== Available records ==

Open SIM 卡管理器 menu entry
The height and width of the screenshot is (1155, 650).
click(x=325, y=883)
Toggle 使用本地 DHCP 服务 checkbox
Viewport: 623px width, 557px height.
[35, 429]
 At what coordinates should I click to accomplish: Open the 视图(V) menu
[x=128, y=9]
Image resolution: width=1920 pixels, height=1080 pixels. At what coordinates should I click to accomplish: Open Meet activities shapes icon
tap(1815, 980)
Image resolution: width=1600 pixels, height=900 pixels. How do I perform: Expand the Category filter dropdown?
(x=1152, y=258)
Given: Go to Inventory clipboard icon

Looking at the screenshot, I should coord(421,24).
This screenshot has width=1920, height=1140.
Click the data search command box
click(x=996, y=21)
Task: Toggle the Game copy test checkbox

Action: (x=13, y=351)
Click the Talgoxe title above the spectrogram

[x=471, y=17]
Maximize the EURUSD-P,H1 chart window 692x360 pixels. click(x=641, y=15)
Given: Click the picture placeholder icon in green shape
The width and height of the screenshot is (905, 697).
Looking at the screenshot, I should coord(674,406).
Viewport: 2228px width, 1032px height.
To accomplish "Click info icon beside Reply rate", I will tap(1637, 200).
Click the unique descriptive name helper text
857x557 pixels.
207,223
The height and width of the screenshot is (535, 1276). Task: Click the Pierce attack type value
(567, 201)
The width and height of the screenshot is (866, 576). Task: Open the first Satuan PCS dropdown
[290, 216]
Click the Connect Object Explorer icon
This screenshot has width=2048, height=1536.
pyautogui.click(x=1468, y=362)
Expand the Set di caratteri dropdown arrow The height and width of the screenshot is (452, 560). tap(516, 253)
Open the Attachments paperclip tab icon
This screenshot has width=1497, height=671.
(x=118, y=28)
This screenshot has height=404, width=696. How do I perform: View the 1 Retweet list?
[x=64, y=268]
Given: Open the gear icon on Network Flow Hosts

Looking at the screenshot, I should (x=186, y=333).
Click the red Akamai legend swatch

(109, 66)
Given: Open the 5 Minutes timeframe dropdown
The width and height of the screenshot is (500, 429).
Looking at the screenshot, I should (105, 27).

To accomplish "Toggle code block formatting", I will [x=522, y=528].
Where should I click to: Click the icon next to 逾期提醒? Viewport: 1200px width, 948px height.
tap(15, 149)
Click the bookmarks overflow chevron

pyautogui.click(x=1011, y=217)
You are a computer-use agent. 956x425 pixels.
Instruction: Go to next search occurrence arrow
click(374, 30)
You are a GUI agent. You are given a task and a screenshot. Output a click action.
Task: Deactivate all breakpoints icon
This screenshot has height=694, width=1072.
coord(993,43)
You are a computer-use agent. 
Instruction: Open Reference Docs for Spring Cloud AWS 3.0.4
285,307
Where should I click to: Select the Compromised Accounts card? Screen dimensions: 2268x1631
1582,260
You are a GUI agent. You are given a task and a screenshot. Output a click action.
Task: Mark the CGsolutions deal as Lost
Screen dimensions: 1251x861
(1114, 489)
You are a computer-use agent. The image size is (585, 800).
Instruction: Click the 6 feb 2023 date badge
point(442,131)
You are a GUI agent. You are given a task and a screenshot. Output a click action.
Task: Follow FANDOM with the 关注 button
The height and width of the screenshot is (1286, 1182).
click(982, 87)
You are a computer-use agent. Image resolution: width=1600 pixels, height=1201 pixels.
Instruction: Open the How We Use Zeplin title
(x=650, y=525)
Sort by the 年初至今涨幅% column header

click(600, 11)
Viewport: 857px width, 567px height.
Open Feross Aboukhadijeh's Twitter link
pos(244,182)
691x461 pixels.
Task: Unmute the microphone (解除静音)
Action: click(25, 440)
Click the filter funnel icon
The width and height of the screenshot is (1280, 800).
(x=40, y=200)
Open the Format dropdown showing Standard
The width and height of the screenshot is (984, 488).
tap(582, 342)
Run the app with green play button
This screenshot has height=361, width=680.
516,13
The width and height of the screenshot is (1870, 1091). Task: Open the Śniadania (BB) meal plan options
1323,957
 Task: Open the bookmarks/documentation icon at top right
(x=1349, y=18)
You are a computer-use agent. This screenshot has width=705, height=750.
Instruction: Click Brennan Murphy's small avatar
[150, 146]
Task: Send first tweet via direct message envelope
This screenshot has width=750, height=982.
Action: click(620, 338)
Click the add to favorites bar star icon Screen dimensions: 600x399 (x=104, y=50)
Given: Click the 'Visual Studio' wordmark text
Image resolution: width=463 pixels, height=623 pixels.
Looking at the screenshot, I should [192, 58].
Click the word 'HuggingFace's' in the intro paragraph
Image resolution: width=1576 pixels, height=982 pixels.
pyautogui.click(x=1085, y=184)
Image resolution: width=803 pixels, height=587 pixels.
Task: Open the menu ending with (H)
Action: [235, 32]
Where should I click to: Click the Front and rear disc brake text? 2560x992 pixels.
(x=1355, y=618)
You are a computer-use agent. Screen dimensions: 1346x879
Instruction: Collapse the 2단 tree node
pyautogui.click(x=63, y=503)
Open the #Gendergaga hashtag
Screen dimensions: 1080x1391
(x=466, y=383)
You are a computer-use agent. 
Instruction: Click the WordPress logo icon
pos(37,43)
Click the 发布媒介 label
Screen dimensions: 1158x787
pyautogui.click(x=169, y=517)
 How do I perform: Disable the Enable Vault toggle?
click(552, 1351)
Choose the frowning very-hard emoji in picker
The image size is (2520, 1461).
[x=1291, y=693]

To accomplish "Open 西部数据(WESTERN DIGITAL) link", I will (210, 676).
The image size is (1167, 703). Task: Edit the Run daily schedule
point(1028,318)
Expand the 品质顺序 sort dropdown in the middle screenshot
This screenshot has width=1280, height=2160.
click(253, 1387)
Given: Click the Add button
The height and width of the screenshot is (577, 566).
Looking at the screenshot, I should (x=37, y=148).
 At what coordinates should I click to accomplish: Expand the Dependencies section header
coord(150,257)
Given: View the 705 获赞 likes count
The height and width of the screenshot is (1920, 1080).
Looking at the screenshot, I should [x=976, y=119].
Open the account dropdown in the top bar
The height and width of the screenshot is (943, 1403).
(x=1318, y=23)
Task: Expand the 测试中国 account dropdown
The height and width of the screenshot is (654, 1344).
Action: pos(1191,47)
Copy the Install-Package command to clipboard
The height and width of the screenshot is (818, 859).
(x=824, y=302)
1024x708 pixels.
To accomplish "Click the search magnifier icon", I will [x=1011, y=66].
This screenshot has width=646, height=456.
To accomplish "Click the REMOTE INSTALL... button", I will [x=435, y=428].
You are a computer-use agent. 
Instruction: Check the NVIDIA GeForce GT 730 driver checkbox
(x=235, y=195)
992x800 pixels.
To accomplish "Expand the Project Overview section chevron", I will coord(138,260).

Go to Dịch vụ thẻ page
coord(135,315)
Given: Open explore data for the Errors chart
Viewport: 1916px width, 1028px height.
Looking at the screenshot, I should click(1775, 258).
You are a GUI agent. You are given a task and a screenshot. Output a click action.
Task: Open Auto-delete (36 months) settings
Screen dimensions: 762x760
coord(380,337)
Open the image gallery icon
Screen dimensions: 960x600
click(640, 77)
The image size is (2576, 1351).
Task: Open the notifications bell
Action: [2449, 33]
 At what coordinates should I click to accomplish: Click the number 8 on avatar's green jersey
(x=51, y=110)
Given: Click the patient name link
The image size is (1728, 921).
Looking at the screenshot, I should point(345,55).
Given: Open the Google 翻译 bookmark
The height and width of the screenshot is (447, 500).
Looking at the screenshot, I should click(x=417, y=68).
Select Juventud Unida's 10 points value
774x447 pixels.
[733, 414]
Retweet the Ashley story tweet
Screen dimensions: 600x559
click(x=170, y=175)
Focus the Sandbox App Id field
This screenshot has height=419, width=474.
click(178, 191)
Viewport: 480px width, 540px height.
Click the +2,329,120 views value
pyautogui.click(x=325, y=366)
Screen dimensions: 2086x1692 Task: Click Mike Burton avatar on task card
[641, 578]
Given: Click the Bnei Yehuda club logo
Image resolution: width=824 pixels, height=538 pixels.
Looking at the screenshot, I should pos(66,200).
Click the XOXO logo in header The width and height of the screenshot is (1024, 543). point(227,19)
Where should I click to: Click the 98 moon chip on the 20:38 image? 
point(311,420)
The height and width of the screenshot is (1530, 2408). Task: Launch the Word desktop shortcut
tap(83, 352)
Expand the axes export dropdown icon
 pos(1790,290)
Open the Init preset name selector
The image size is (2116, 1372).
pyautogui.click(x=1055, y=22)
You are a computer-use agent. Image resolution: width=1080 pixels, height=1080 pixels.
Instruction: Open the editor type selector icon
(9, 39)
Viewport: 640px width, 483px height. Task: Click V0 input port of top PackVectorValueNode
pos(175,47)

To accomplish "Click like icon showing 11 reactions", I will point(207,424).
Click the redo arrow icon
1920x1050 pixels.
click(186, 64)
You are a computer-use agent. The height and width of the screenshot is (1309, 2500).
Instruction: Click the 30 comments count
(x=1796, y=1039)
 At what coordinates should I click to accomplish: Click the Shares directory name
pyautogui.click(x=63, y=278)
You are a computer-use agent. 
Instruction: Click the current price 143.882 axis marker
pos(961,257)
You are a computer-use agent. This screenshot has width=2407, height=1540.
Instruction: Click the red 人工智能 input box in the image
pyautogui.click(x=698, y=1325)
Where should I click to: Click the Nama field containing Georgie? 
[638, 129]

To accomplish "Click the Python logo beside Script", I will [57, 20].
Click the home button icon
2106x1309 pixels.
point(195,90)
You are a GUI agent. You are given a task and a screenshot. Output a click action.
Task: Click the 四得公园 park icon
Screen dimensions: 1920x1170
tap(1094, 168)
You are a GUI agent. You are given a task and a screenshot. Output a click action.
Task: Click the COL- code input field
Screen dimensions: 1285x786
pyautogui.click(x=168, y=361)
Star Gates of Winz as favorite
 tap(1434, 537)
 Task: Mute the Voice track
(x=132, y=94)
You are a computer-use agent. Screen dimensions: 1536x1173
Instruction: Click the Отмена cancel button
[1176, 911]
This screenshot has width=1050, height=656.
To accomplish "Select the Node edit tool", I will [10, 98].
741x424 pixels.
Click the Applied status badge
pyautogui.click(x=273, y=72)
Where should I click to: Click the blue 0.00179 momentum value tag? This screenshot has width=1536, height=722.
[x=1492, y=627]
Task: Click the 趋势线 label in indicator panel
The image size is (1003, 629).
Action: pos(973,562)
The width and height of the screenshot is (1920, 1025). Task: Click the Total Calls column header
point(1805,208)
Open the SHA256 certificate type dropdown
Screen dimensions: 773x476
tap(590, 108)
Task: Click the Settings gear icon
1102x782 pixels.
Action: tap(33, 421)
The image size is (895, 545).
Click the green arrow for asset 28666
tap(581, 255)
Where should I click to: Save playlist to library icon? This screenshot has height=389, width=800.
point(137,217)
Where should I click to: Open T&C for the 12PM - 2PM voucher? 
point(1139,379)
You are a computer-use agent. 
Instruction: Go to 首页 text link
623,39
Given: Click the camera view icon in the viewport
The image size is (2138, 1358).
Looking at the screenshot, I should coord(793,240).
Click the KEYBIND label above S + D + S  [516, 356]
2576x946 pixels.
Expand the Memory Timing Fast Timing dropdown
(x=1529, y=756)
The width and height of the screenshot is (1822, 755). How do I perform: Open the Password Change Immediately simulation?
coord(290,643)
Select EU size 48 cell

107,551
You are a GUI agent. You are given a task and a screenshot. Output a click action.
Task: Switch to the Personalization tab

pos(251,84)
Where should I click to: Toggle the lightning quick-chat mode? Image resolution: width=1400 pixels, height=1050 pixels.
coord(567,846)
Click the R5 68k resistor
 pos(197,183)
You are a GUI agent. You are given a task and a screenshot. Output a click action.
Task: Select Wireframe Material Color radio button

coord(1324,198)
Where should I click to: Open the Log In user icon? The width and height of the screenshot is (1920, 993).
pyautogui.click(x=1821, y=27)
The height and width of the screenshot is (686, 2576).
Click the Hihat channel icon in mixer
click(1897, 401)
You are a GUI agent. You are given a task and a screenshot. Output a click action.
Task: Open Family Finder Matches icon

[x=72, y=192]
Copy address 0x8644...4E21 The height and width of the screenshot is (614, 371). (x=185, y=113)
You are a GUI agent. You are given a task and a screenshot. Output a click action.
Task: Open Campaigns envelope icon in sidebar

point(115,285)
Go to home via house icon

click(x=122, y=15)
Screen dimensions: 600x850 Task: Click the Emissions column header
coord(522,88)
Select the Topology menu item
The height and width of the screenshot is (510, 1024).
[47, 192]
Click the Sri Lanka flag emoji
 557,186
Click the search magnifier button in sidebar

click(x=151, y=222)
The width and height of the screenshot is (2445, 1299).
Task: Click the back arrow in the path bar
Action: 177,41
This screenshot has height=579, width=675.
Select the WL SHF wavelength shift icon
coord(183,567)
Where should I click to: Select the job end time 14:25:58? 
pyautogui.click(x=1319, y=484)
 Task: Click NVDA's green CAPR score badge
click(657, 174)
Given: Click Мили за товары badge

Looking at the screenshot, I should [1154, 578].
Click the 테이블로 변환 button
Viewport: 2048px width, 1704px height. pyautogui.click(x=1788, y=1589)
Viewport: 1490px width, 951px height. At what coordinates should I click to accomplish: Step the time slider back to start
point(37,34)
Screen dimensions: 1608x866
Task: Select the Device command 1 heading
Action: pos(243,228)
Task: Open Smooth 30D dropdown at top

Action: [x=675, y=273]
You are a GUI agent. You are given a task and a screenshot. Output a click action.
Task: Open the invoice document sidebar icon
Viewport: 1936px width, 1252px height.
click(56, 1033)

===

Please copy out the records above word for word, from the start of the records through the line containing "Looking at the screenshot, I should coord(421,24).".

Open SIM 卡管理器 menu entry
The height and width of the screenshot is (1155, 650).
click(x=325, y=883)
Toggle 使用本地 DHCP 服务 checkbox
Viewport: 623px width, 557px height.
[35, 429]
 At what coordinates should I click to accomplish: Open the 视图(V) menu
[x=128, y=9]
Image resolution: width=1920 pixels, height=1080 pixels. At what coordinates should I click to accomplish: Open Meet activities shapes icon
tap(1815, 980)
Image resolution: width=1600 pixels, height=900 pixels. How do I perform: Expand the Category filter dropdown?
(x=1152, y=258)
Given: Go to Inventory clipboard icon

Looking at the screenshot, I should coord(421,24).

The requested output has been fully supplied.